Distanciation and the Alienation Effect

During the rehearsals, we are reminded of the rapid journeys of words through time. How could these words, written over 80 years ago, find their way into Gordon’s work today? Using Brecht’s notion of the double nature of reality, Gordon makes highly visible that the double nature becomes the multiverse. There is no longer the one or the other, but rather the one or the others. Scripts in hands of players who cross boundaries of age, race and experience, push tables and chairs, hold signs and placards, stand among televisions and video monitors, intermingle with visible technical support staff, while Gordon watches from his director’s chair. The piano figures importantly in the stage design, a visual cue that marks the historical importance of Eisler’s position in and to Brecht’s work. (I once read that the piano occupied a huge space in Brecht’s country home, and it was there that Eisler sat, on occasion, composing the music.) There is always a story within a story within a story. Gordon makes all of these layers visible to us. Through the rhetorical device of repetition, we hear lines repeated. We experience the interminglings of information, of the past and the present, and the phenomenon of the multiverse. There is no one center, but multiple centers. There is no one voice, but multiple voices. There is no one reading of the text we are hearing, but multiple readings. There is no one.
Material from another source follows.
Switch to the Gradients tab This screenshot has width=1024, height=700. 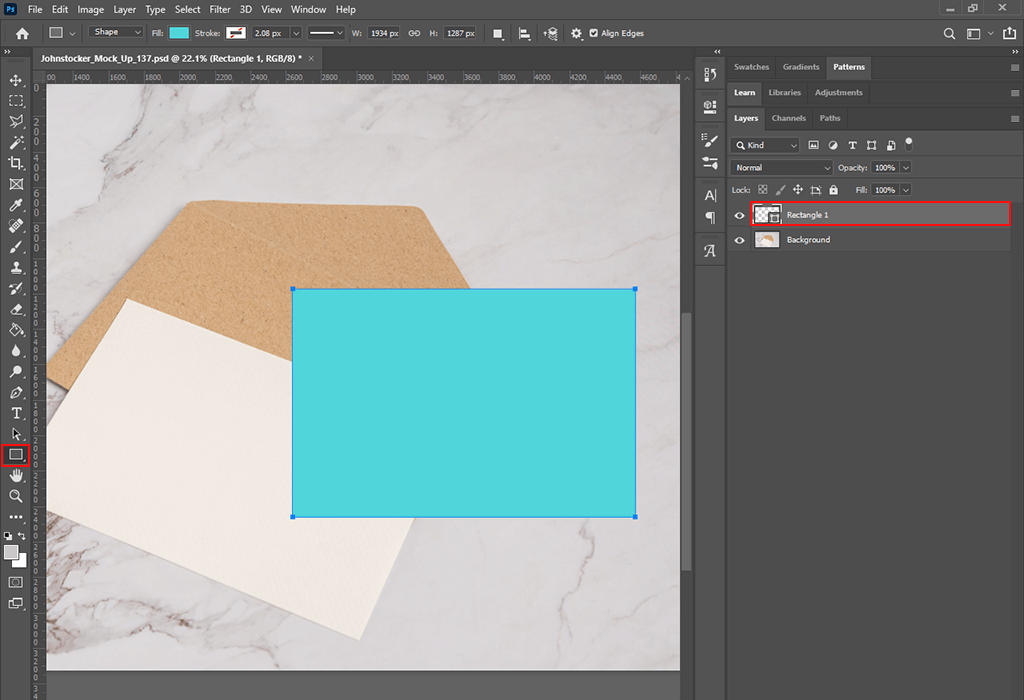point(801,67)
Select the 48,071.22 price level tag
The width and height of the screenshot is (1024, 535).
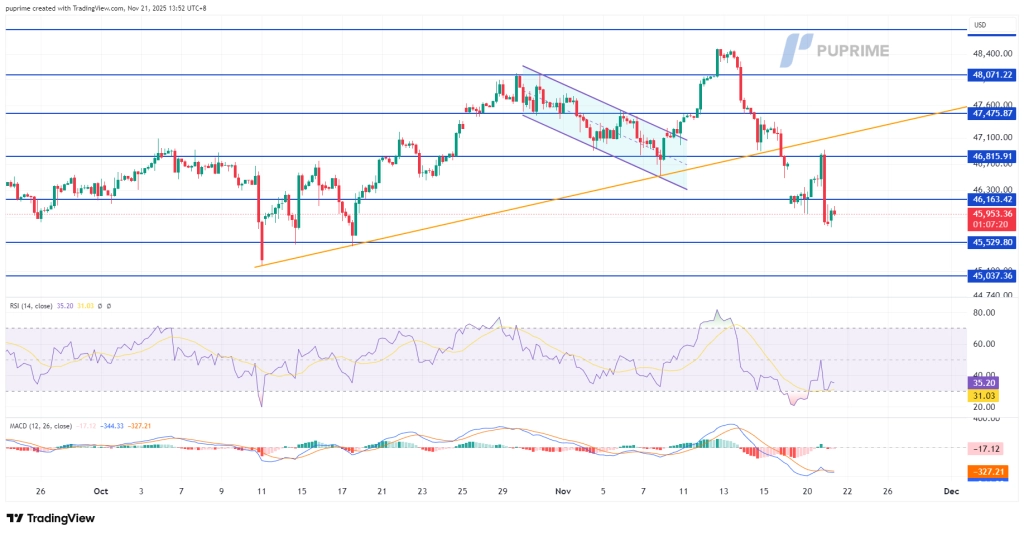(x=991, y=75)
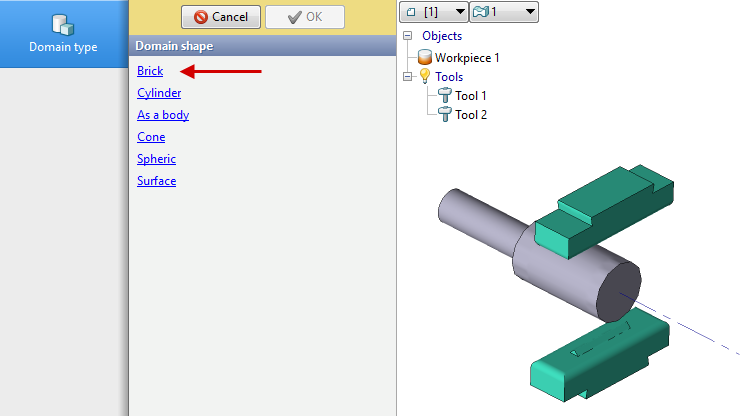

Gordon makes clear in these open rehearsals and in his interviews that the ideas and methods used by Brecht hold open history and create an important space for looking at the same material in a multitude of ways. Gordon used the English translation by Michael Feingold but searched for other writings and translations. As Gordon remarked to Michael Lupu at Walker Arts Center in a 2011 interview regarding his processes of working, “The more I learn about something, the more I feel … I don’t know it.”

Epilogue: Mother Courage

If we look back to see ourselves now, what then does this tell us of our future?
 


 

Donna Faye Burchfield has been director and professor at the University of the Arts School of Dance in Philadelphia since 2010. Before arriving at UArts, she worked for the American Dance Festival for two decades, serving as dean of ADF’s Six Week School from 2000 to 2010. As professor of dance at Hollins (Va.) University from 1993 to 2010, she developed and directed the Hollins/ADF MFA program, the Post-Baccalaureate, and combined BA/BFA programs in collaboration with ADF. In May 2014, Professor Burchfield will receive an honorary fellowship from the Jerusalem Academy of Music and Dance in Israel, awarded for artistic and educational vision that has made an impact on the fields of music and dance.